J’ai terminé ma première version de scénario le 15 novembre. En tout, de l’idée de raconter cette histoire à cette première mouture, 8 semaines environ se sont écoulées.
C’est une version brute, j’y teste des scènes, j’amorce des pistes à explorer, des personnages, bref elle est très perfectible, mais elle contient, tout ce que je veux raconter dans mon prochain film, et même ce que je raconte sans le savoir !

Je l’ai donné à lire à mon producteur, Olivier B. 2 heures plus tard j’ai reçu un SMS, - « j’ai lu ! »
J’attends toujours les retours avec appréhension : - le scénario va-t-il être apprécié ? Est-ce que je suis à côté de la plaque ?
J’ai de la chance d’être lue rapidement.
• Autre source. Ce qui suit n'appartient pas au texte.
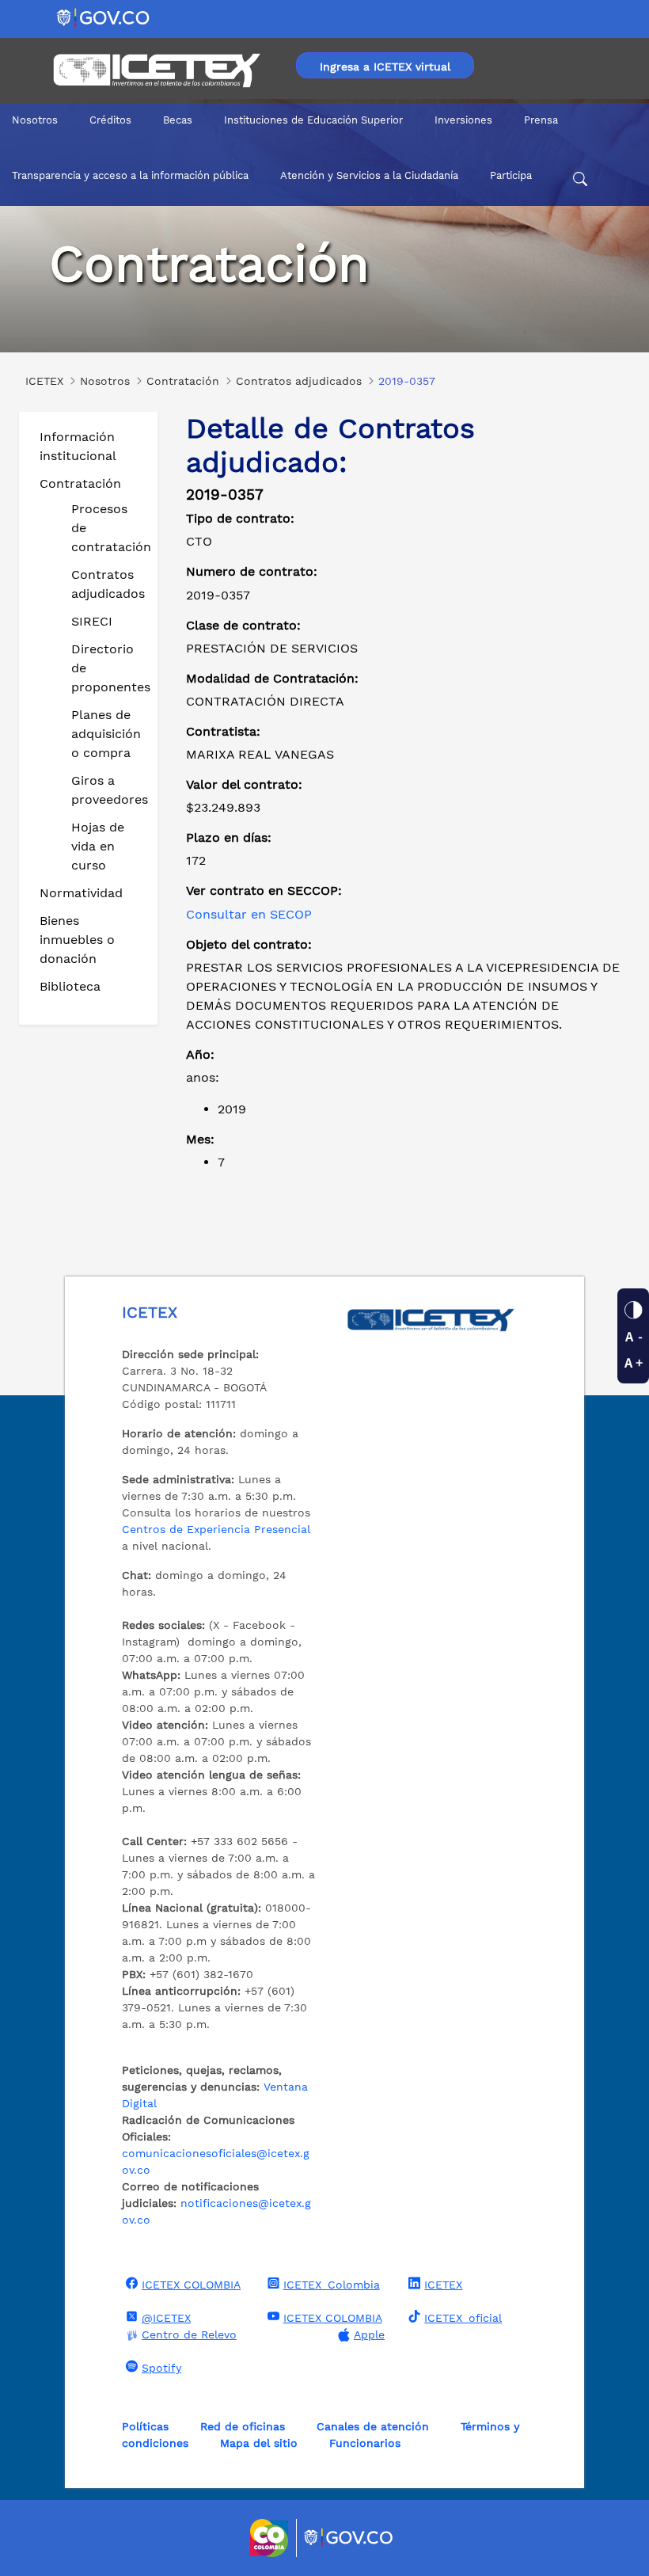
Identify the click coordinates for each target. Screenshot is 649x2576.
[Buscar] (580, 181)
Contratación (80, 483)
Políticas (145, 2426)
Souvent les scénarios attendent des semaines coincés dans des piles de manuscrits qui s’entassent sur les bureaux des producteurs.
Cette chance n’en est pas vraiment une. Je suis associée à la société de production qui produit mes films, j’ai contribué à sa création en 1999. Désir d’indépendance, désir de ne pas trop dépendre du désir des autres.
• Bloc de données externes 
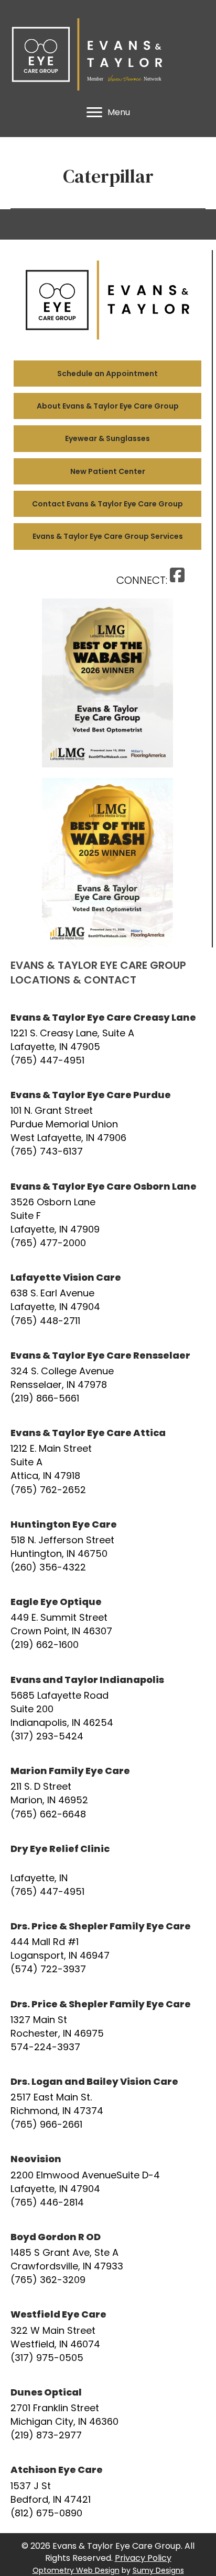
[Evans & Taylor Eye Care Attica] (108, 1461)
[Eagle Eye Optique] (108, 1623)
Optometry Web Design (76, 2570)
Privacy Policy (143, 2558)
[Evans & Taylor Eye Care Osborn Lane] (108, 1215)
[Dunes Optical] (108, 2414)
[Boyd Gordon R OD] (108, 2258)
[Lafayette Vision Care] (108, 1299)
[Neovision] (108, 2180)
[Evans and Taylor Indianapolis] (108, 1708)
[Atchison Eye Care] (108, 2491)
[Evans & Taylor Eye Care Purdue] (108, 1123)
Discussion avec Olivier. Il m’a donné deux pages de notes. Il aime l’histoire et pense que ça peut faire un beau film. Ouf !
- Si c’est le film que tu veux faire, allons-y !
Ce « allons-y !», balancé avec légèreté, pèse quand même 150 000 euros qu’il va falloir trouver ! Nous sommes d’accord sur la durée du film, 45 minutes environ.

Ajustements. Son regard de producteur est toujours très direct : Ce qui va/ce qui ne va pas. Je suis d’accord avec la plupart de ses remarques concernant l’écriture de cette nouvelle histoire, ses manques, et ses qualités. J’écoute, même si sur certaines je résiste, ou si je ne comprends pas bien quand il me dit :
-Là, je ne sais pas pourquoi, mais il y a quelque chose qui ne va pas.
Je vais devoir trouver ce qui provoque ce petit flou dans telle séquence et pour cela il est impératif de bien écouter, de prendre le temps de bien réfléchir à ce qui est dit. - Un scénariste ne doit pas dire non ! m’a appris Outi Nyytajaa, professeur de dramaturgie à l’école de cinéma d’Helsinki.
Je vais repartir pour une deuxième version, il faudrait qu’elle soit prête fin novembre me suggère Olivier.
Je pense que c’est possible pour la première semaine de décembre.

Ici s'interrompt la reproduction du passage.